Posting as draft for initial feedback

Checklist

Contributes to Migrate particlefile output to tabular (via Parquet) #2582
Tests added
This PR targets the correct branch (main for normal development, v3-support for v3 support)

AI Disclosure

This PR contains AI-generated content.
- I have tested any AI-generated content in my PR.
- I take responsibility for any AI-generated content in my PR.
- Describe how you used it (e.g., by pasting your prompt): Just to help with learning the PyArrow API (i.e., used it to create an example script - which I then used as an entry to exploring the docs on pyarrow)

VeckoTheGecko · 2026-04-20T12:17:39Z

@erikvansebille let's table some of these questions for our meeting tomorrow (mainly around datetime serialization in the Parquet file)

Covered by test_write_dtypes_pfile

for more information, see https://pre-commit.ci

This mark was only introduced during refactoring

Remove temporary test_cftime.py file

This function is now independent of the time_interval as time is now stored as float

Remove nested key - save on root instead

VeckoTheGecko · 2026-04-23T12:59:44Z

@erikvansebille I moved read_particlefile to the global scope (i.e.,parcels.read_particlefile()) as well as added a docstring.

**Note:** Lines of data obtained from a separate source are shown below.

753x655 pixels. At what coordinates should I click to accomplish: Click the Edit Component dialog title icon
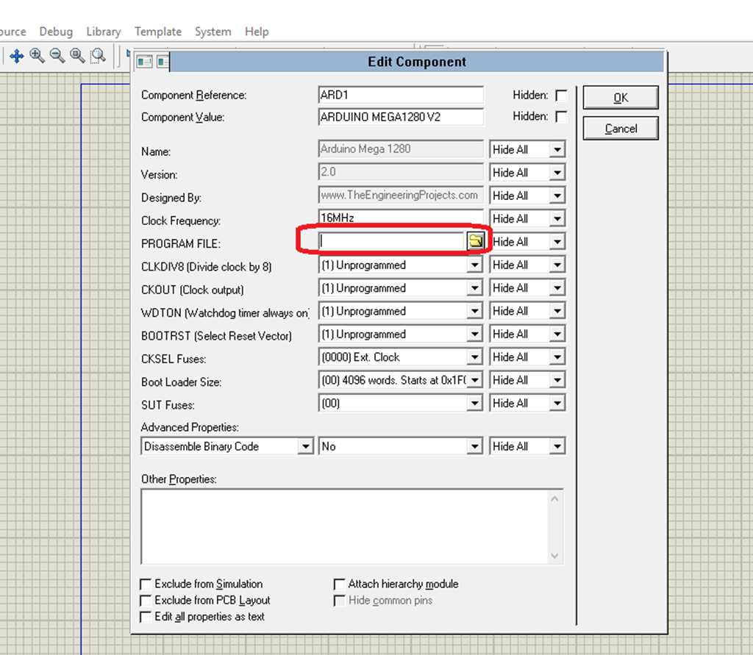(145, 62)
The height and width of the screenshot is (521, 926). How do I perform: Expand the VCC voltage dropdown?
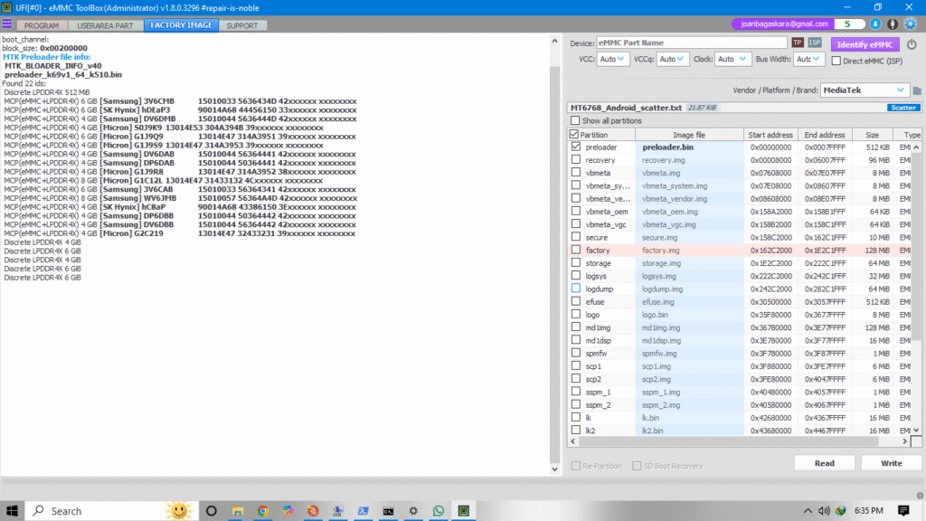coord(613,60)
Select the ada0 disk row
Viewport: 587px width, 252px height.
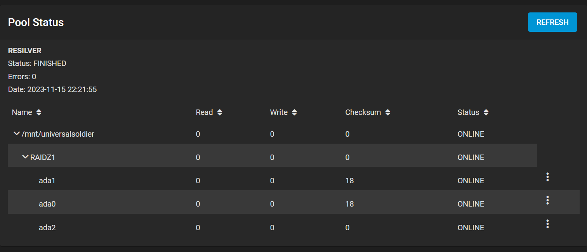point(294,204)
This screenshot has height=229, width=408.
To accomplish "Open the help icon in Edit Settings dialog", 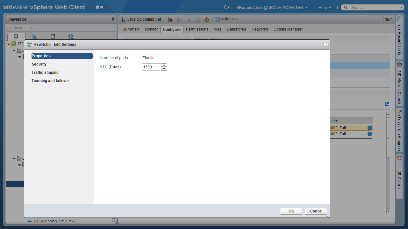I will [326, 44].
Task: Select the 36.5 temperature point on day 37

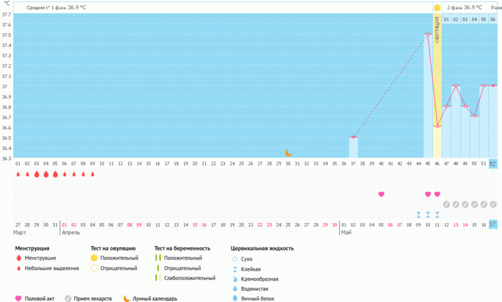Action: pyautogui.click(x=353, y=137)
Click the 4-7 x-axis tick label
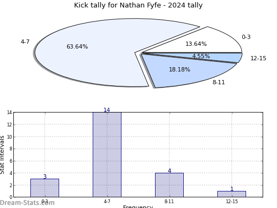The width and height of the screenshot is (277, 208). point(107,202)
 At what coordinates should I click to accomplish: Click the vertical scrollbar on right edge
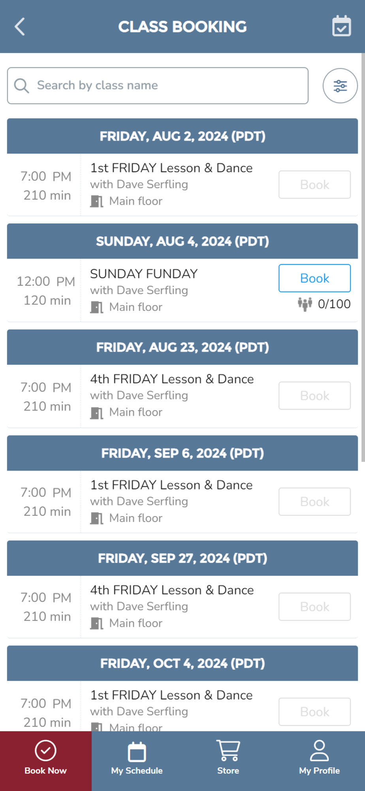click(x=363, y=257)
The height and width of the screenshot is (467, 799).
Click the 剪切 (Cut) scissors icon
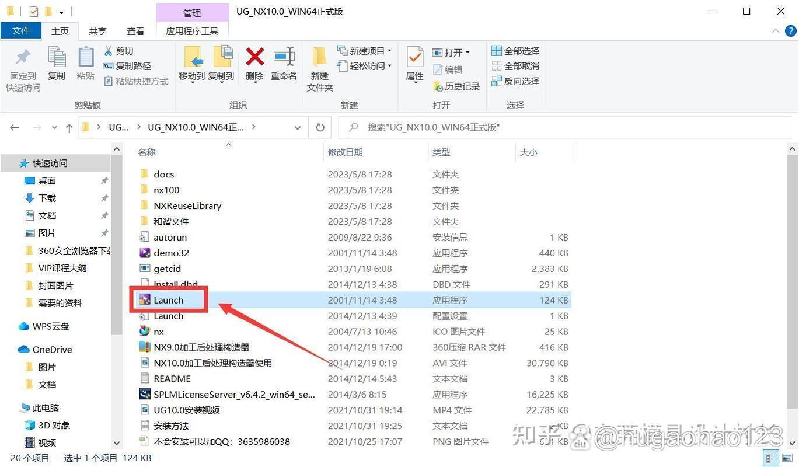point(109,51)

VeckoTheGecko · 2026-04-23T13:02:49Z

(we'll likely get doc failures on this PR - which is to be expected since they haven't been updated)

erikvansebille

Very nice work. And as I'm going through updating all the documentation, it seems to work smoothly too!

A few small comments below

erikvansebille · 2026-04-23T13:23:29Z

-            self._create_new_zarrfile = False
-        else:
-            Z = zarr.group(store=store, overwrite=False)
-            obs = particle_data["obs_written"][indices_to_write]


I think obs_written is now obsolete and can be removed from the ParticleClass. Saves some memory ;-)

erikvansebille · 2026-04-23T13:25:23Z

+        self._writer: pq.ParquetWriter | None = None
+        if path.exists():
+            # TODO: Add logic for recovering/appending to existing parquet file
+            raise ValueError(f"{path=!r} already exists. Either delete this file or use a path that doesn't exist.")


This is a change from v3 behaviour, where the default would be to overwrite an existing file. Perhaps we can do that here too, and add an option to replace or append?

erikvansebille · 2026-04-23T13:31:16Z

@@ -298,7 +192,7 @@
    )[0]


Is this section still necessary? If so, should we also fix the warning

[/Users/erik/Codes/parcels/src/parcels/_core/particlefile.py:175](https://file+.vscode-resource.vscode-cdn.net/Users/erik/Codes/parcels/src/parcels/_core/particlefile.py:175): UserWarning: 'where' used without 'out', expect unitialized memory in output. If this is intentional, use out=None. np.less_equal( [/Users/erik/Codes/parcels/src/parcels/_core/particlefile.py:180](https://file+.vscode-resource.vscode-cdn.net/Users/erik/Codes/parcels/src/parcels/_core/particlefile.py:180): UserWarning: 'where' used without 'out', expect unitialized memory in output. If this is intentional, use out=None. & np.greater_equal( [/Users/erik/Codes/parcels/src/parcels/_core/particlefile.py:187](https://file+.vscode-resource.vscode-cdn.net/Users/erik/Codes/parcels/src/parcels/_core/particlefile.py:187): UserWarning: 'where' used without 'out', expect unitialized memory in output. If this is intentional, use out=None. & np.equal(time, particle_data["time"], where=np.isfinite(particle_data["time"]))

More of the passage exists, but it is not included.